Die Auffassung des Verwaltungsgerichts, der Antragsteller könne sich nicht im Sinne der „Doppelhaus-Rechtsprechung“ des Bundesverwaltungsgerichts, die für Reihenhäuser entsprechend gelte, auf eine Verletzung des Rücksichtnahmegebots berufen, da sich der genehmigte Anbau eindeutig als untergeordneter Teil des Reihenendhauses darstelle, hat die Beschwerde nicht mit durchgreifenden Argumenten erschüttert.

Bei Einheiten aus zwei – oder entsprechend auch weiteren – Gebäuden ist das Erfordernis der baulichen Einheit bei offener Bauweise nur erfüllt, wenn die Gebäude in wechselseitig verträglicher und abgestimmter Weise aneinander gebaut sind (vgl. BVerwG, Beschlüsse vom 17. August 2011 – BVerwG 4 B 25.11 – juris Rn. 5 und vom 19. März 2015 – BVerwG 4 B 65.14 – juris Rn. 6). Verlangt ist ein Mindestmaß an Übereinstimmung der Gebäude (BVerwG, Urteil vom 5. Dezember 2013 – BVerwG 4 C 5.12 – juris Rn. 16) jedenfalls in den ihnen Proportionen und Gestalt gebenden baulichen Elementen (OVG Bln-Bbg, Beschluss vom 31. Juli 2015 – OVG 2 S 29.15 – juris Os. 4 und Rn. 15).

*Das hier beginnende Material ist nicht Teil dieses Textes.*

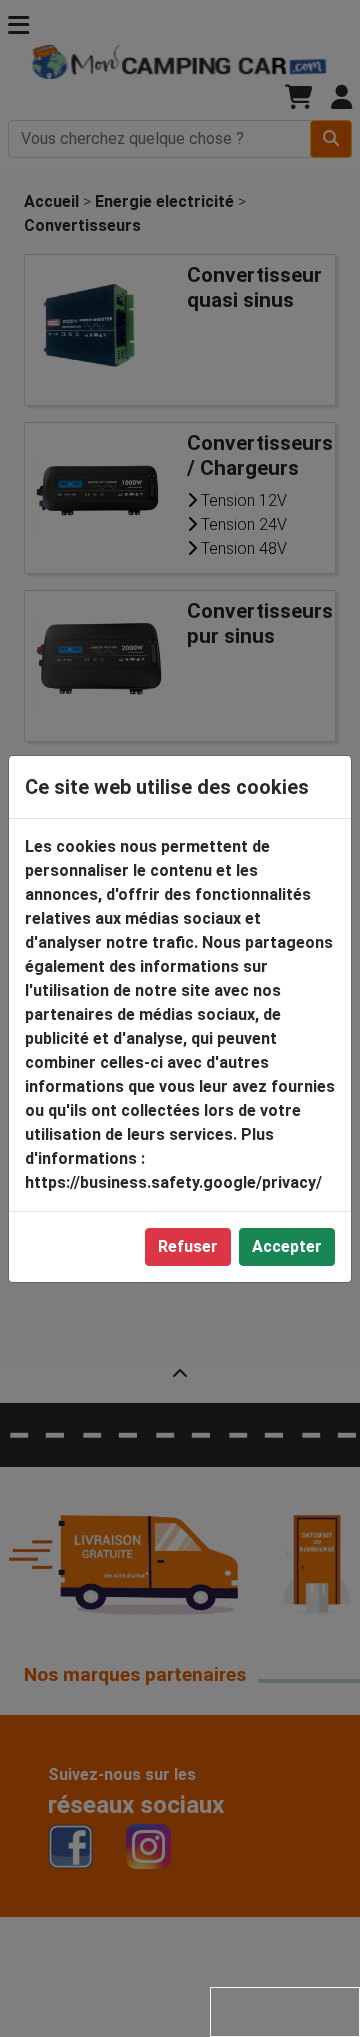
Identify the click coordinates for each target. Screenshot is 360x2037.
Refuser (188, 1246)
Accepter (287, 1246)
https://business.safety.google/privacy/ (173, 1182)
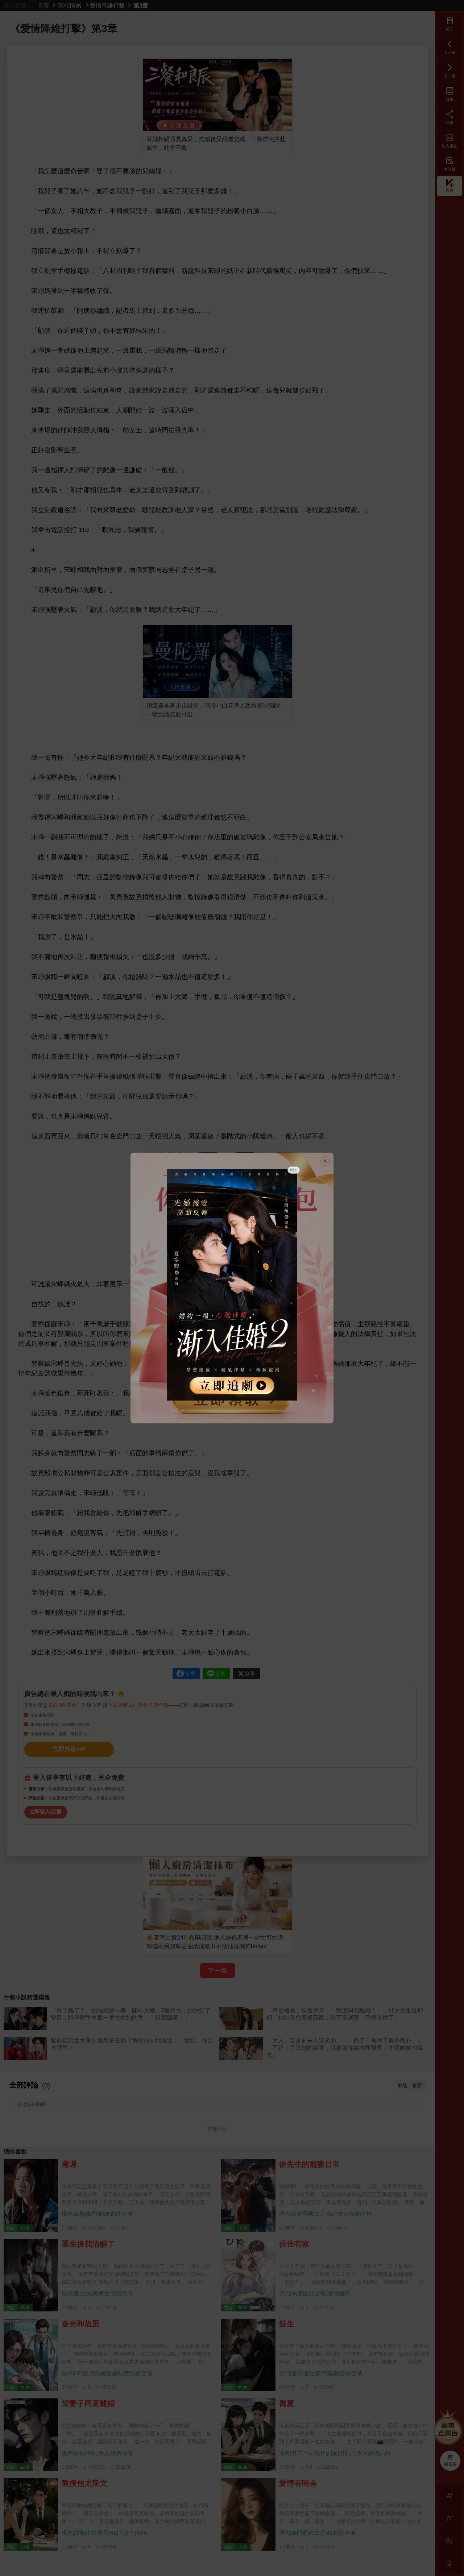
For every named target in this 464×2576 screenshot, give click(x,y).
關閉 (294, 1169)
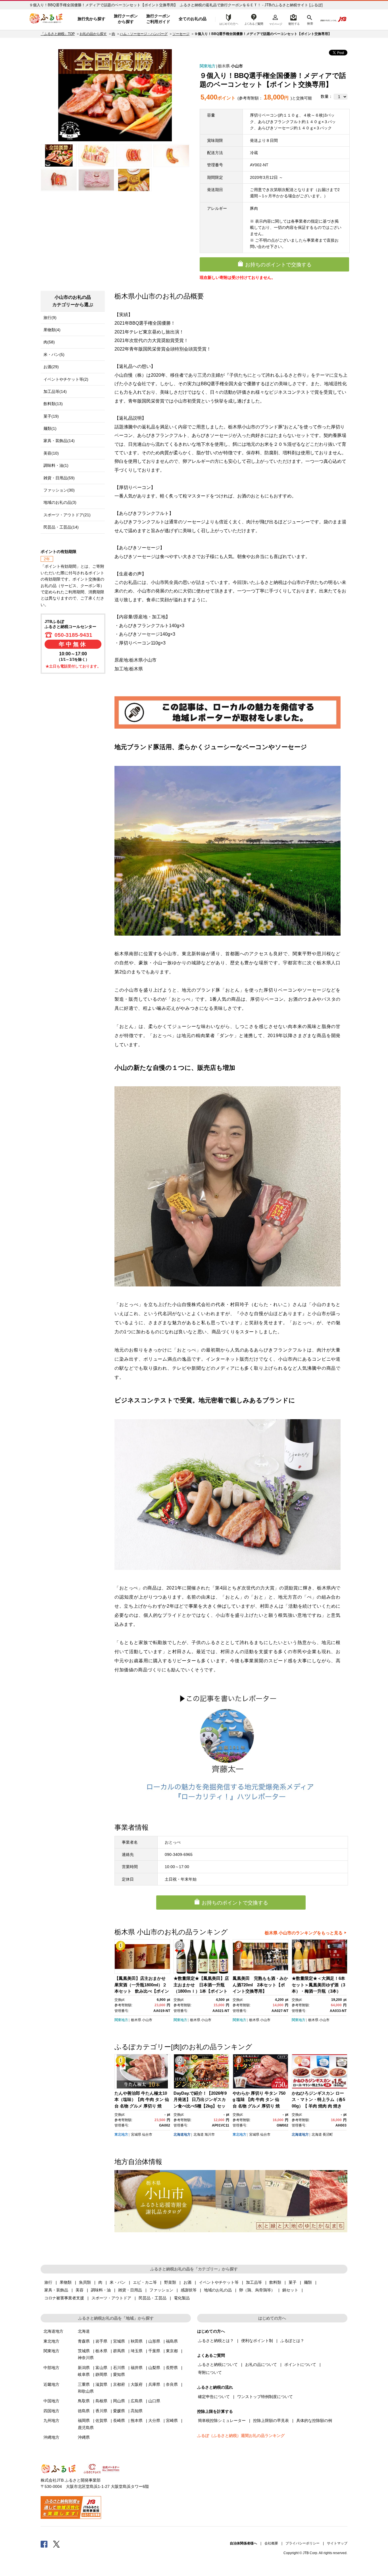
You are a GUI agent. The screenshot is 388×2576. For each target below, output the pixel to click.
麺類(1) (50, 428)
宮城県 (136, 2134)
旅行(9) (50, 317)
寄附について (210, 2372)
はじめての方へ (227, 19)
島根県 (101, 2401)
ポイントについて (300, 2364)
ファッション (161, 2290)
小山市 (237, 66)
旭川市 (210, 2134)
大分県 (154, 2420)
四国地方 (51, 2411)
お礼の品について (261, 2364)
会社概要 (271, 2543)
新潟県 (84, 2367)
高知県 (137, 2411)
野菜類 (170, 2282)
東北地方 (121, 2134)
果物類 (66, 2282)
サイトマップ (337, 2543)
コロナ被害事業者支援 (64, 2298)
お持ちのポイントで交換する (278, 265)
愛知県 (119, 2374)
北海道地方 (182, 2134)
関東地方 (208, 66)
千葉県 (154, 2351)
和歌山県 (86, 2391)
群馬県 (119, 2351)
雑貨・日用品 (130, 2290)
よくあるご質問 (254, 19)
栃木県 (224, 66)
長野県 (172, 2367)
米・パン (118, 2282)
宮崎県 (172, 2420)
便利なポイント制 (257, 2340)
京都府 (119, 2384)
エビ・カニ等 (145, 2282)
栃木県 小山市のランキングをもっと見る (304, 1932)
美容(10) (51, 453)
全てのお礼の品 (192, 18)
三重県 (84, 2384)
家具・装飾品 (56, 2290)
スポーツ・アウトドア (111, 2298)
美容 (80, 2290)
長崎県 (119, 2420)
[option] (115, 95)
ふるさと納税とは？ (216, 2340)
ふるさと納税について (218, 2364)
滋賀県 (101, 2384)
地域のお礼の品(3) (59, 502)
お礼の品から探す (93, 34)
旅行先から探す (91, 18)
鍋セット (290, 2290)
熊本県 (137, 2420)
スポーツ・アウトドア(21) (67, 515)
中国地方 (51, 2401)
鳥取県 (84, 2401)
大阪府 (137, 2384)
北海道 (198, 2134)
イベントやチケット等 (219, 2282)
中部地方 (51, 2367)
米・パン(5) (53, 354)
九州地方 (51, 2420)
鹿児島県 (86, 2427)
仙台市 (147, 2134)
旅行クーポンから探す (126, 19)
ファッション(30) (59, 490)
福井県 (137, 2367)
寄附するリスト (293, 19)
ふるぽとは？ (292, 2340)
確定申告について (214, 2396)
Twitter (56, 2544)
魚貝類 (85, 2282)
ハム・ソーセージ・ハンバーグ (144, 34)
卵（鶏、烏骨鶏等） (257, 2290)
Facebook (44, 2544)
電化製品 (182, 2298)
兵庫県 (154, 2384)
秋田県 (137, 2341)
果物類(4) (52, 330)
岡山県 (119, 2401)
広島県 (137, 2401)
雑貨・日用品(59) (59, 478)
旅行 (48, 2282)
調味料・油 (101, 2290)
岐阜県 (84, 2374)
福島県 (172, 2341)
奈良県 (172, 2384)
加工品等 (254, 2282)
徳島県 (84, 2411)
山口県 (154, 2401)
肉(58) (49, 342)
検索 (309, 19)
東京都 (172, 2351)
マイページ (275, 19)
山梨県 (154, 2367)
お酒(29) (51, 366)
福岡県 (84, 2420)
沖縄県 (84, 2437)
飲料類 (275, 2282)
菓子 (293, 2282)
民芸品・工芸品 (152, 2298)
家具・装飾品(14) (59, 440)
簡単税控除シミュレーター (222, 2420)
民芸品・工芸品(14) (61, 527)
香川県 (101, 2411)
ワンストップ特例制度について (265, 2396)
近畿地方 (51, 2384)
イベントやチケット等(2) (65, 379)
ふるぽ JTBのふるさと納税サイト (46, 19)
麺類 (308, 2282)
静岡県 (101, 2374)
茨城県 (84, 2351)
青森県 (84, 2341)
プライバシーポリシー (302, 2543)
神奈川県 (86, 2357)
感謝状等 (189, 2290)
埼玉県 (137, 2351)
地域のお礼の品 (218, 2290)
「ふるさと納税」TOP (58, 34)
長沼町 (328, 2134)
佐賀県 (101, 2420)
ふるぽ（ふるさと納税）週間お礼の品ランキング (241, 2435)
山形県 (154, 2341)
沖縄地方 (51, 2437)
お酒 (187, 2282)
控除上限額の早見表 (271, 2420)
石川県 (119, 2367)
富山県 (101, 2367)
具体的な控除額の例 (314, 2420)
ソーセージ (180, 34)
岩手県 (101, 2341)
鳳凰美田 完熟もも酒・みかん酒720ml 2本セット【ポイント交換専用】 (260, 1984)
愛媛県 (119, 2411)
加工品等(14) (55, 391)
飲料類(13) (53, 403)
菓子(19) (51, 416)
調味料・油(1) (55, 465)
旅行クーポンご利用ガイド (158, 19)
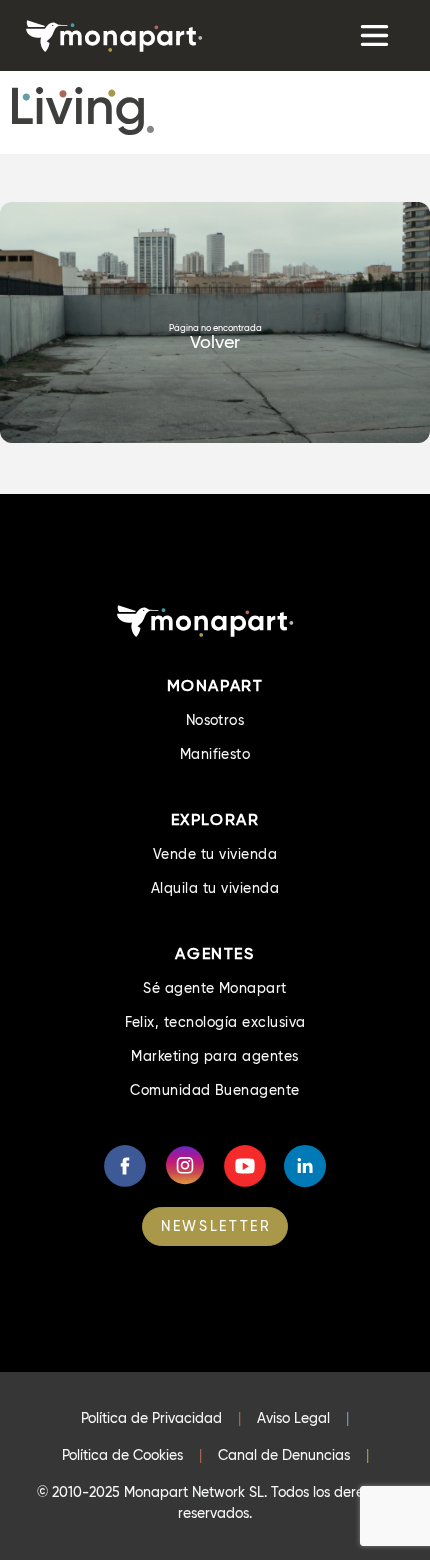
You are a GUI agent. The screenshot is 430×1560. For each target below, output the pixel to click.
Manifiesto (215, 754)
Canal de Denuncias (284, 1455)
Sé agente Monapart (215, 988)
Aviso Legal (293, 1418)
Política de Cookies (122, 1455)
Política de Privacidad (151, 1418)
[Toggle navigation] (372, 35)
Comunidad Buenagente (215, 1090)
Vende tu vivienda (215, 854)
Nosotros (215, 720)
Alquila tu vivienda (215, 888)
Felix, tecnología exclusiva (215, 1022)
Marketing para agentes (215, 1056)
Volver (215, 342)
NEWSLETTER (216, 1226)
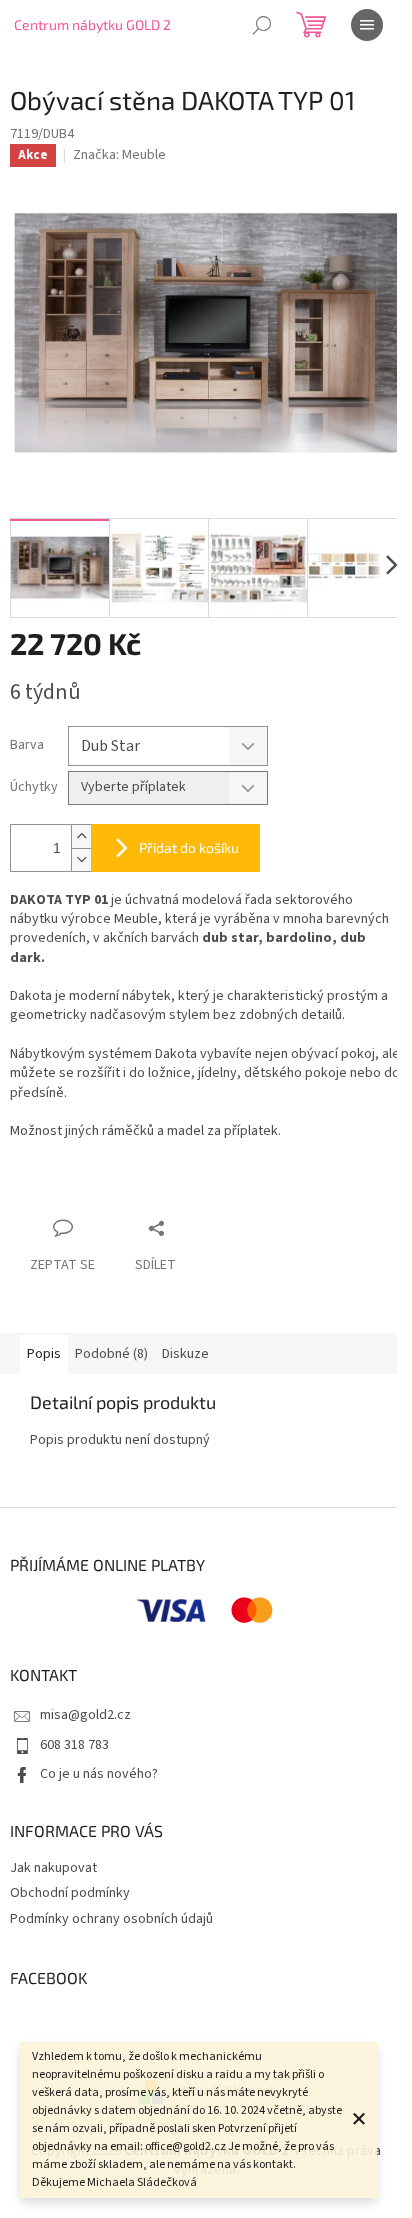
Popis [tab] (44, 1354)
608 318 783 (74, 1745)
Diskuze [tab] (185, 1354)
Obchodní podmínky (70, 1893)
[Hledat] (262, 25)
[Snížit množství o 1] (81, 859)
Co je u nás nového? (99, 1774)
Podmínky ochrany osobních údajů (111, 1919)
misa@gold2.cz (85, 1715)
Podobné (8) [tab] (111, 1354)
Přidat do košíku (189, 847)
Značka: (119, 155)
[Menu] (367, 25)
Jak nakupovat (53, 1868)
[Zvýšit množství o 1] (81, 836)
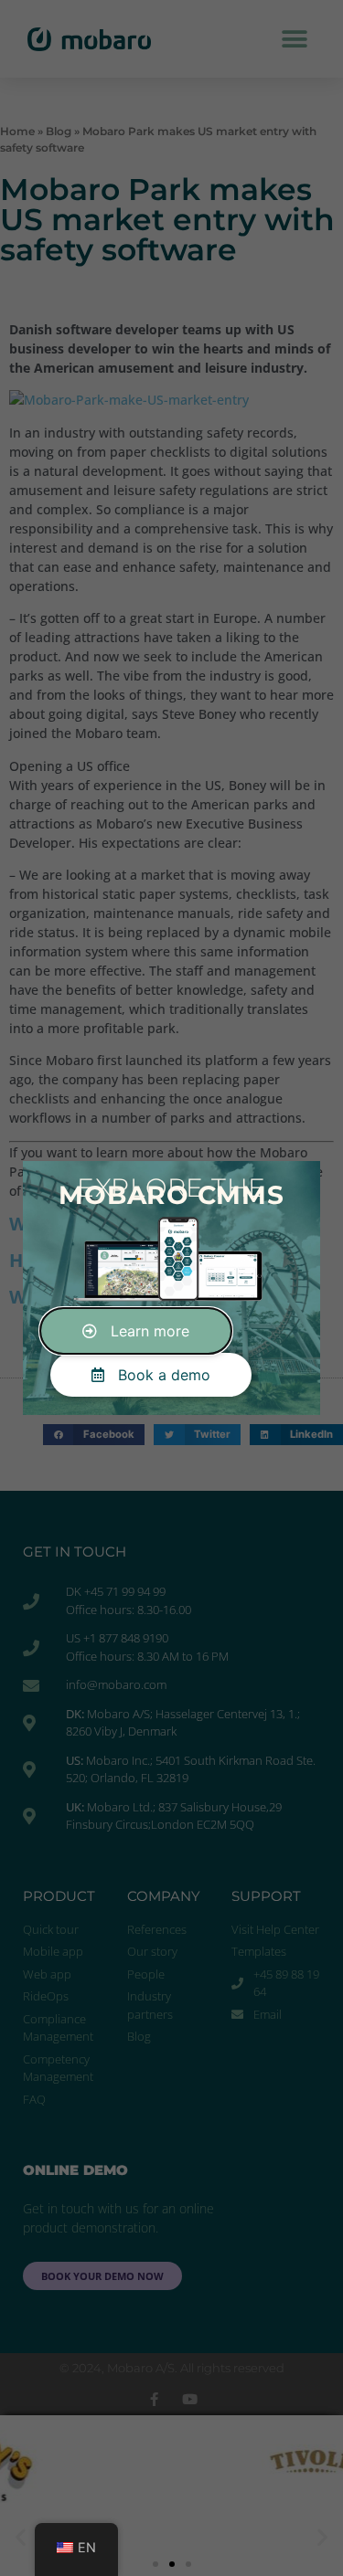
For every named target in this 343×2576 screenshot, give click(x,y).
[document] (171, 1288)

Das Maß des Verträglichen wurde z.B. bei einem Baukörper als überschritten erachtet, der über eine Länge von fünf Metern an das benachbarte Wohnhaus angebaut war, jedoch dahinter um weitere acht Meter in den hinteren Gartenbereich versprang (vgl. BVerwG, Urteil vom 24. Februar 2000 – BVerwG 4 C 12.98 – juris Ls. 3 und Rn. 25). Ein in offener Bauweise unzulässiger einseitiger Grenzanbau kann auch entstehen, wenn ein nicht grenzständiger Anbau wegen seiner Abmessungen die bisherige Doppelhaushälfte so massiv verändert, dass die beiden Gebäude nicht mehr als bauliche Einheit erscheinen. Ein solcher Fall kann insbesondere dann gegeben sein, wenn der im Verhältnis zur bisherigen Kubatur massive Anbau grenznah errichtet wird und – in seiner Wirkung einem grenzständigen Anbau vergleichbar – die Freiflächen auf dem Grundstück der anderen Doppelhaushälfte abriegelt. Ob ein nicht grenzständiger Anbau die bisherige bauliche Einheit zweier Doppelhaushälften aufhebt, hängt maßgebend von den Umständen des Einzelfalls ab (BVerwG, Beschluss vom 10. April 2012 – BVerwG 4 B 42.11 – juris Rn. 9).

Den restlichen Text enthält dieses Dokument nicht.